Getting going: "How do I get started?" is undoubtedly one of the biggest questions asked by job-seekers in gaming and esports.
- "Be honest with yourself: identify what you're capable of and what you want to do," advised Ziminaite. "Not every person who likes to play football with friends can be a professional football player and not every person who likes drawing can become an artist. You need to commit to a certain skill. Once you create a product, which can be anything that you're working on, then you have to put it out there. If you just create and nobody has ever seen it, you're not going to succeed."
- Is formal education necessary or should you start from scratch and experiment your way to success? Both paths can be viable! "I did go and get a degree in Film & TV Production which has helped me with my storytelling, my ability to conceptualize and script-write, but it's not always necessary," said Lopez. "I've met some great self-taught people."
Compelling content: Quality is important but it's not everything, so how do you guarantee 'good content'?
- "First you need to understand the audience and what the purpose is," Ziminaite explained. "Good content can be so many different things, what's good for one company is not going to be good for another. You see it in movies, sometimes in Hollywood they splash God knows how many millions and the movie is 'meh'. It's really [about] identifying what you're trying to achieve."
- At the end of the day, how the content is received by viewers is everything. "The reason I came back to [esports] is because the community's going to let me know what's good content and bad content," Lopez said. "They're the most vocal and responsive people I've ever seen."

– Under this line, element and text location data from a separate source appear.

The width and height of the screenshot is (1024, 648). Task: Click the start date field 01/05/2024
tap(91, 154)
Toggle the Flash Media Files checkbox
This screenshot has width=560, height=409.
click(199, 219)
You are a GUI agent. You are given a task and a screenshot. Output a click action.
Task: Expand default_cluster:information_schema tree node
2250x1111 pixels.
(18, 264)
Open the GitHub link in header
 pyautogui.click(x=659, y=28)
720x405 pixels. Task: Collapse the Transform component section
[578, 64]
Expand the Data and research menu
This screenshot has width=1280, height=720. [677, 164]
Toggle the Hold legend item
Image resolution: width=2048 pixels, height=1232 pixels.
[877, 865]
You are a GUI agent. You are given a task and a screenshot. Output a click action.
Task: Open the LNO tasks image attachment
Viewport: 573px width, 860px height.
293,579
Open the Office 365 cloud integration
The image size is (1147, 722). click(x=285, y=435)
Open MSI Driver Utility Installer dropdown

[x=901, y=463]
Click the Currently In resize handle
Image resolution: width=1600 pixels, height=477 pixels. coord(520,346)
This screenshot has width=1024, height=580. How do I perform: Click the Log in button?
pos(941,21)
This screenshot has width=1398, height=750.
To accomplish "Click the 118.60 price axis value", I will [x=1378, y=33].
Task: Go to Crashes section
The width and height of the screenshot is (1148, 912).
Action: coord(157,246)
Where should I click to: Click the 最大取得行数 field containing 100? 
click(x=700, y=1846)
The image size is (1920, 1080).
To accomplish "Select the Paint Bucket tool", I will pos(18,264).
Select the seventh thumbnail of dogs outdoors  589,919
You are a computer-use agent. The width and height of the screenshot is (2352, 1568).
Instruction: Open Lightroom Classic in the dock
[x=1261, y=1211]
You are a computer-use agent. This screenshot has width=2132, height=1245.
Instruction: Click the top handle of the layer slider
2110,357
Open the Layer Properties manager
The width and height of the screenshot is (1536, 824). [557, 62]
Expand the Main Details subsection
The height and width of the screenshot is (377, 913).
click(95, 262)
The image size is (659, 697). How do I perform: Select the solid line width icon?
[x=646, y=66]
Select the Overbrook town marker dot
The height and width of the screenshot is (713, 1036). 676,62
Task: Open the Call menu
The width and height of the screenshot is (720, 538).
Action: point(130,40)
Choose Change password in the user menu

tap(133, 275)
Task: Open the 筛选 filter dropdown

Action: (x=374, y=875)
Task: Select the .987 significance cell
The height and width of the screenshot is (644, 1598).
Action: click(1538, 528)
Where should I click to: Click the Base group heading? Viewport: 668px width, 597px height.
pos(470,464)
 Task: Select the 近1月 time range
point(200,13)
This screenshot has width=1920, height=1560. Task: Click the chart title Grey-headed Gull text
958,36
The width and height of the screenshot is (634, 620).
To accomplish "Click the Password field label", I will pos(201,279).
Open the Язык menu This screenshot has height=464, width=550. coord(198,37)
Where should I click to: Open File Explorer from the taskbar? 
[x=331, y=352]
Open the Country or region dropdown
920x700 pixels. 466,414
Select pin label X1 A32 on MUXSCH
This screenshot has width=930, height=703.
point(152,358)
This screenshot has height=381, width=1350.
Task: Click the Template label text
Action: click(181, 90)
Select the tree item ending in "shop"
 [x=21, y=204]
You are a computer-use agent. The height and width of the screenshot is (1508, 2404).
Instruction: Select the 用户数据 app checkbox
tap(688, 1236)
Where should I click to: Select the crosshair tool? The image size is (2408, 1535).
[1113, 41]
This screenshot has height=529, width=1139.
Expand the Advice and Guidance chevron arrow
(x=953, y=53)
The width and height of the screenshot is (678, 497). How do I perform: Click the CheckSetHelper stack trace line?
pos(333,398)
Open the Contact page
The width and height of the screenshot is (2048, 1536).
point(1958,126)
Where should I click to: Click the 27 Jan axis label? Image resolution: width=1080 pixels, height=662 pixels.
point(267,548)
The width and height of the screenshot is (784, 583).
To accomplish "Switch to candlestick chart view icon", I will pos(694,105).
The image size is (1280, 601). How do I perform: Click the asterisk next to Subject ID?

- In an apt example of giving new ideas a shot, Wong revealed that she almost never pulled the trigger on the LEC's beloved rap battle concept. "It's actually one of the best-performing pieces that the LEC publishes and the first one, honestly, I was about to kill," she revealed. "At the same time, there was an understanding that there is interest in music with the community and there was an interest in cringy content. I gave it a go and it turned out to be the best."
Content is core: Organizations such as G2 Esports and 100 Thieves place content on the same level as competition.
- "This is the only safe way for teams that might not do so well competitively," Ziminaite said of prioritizing content. "There are only so many tournaments, so many winners. It's the way you show yourself to the world, getting the partnership funds and resources, but also this has to have complete buy-in from the whole organization."
- "In all honesty, I think half of 100 Thieves' content sucks," Lopez said, going against the general sentiment of the organization's videos. "I hear it a lot, 'I want to be like 100 Thieves, I want to be like G2 Esports.' You can't be. G2 is G2, 100 Thieves is 100 Thieves. These people have carved out their own brands, their own stories, their own messaging. Be who you're going to be."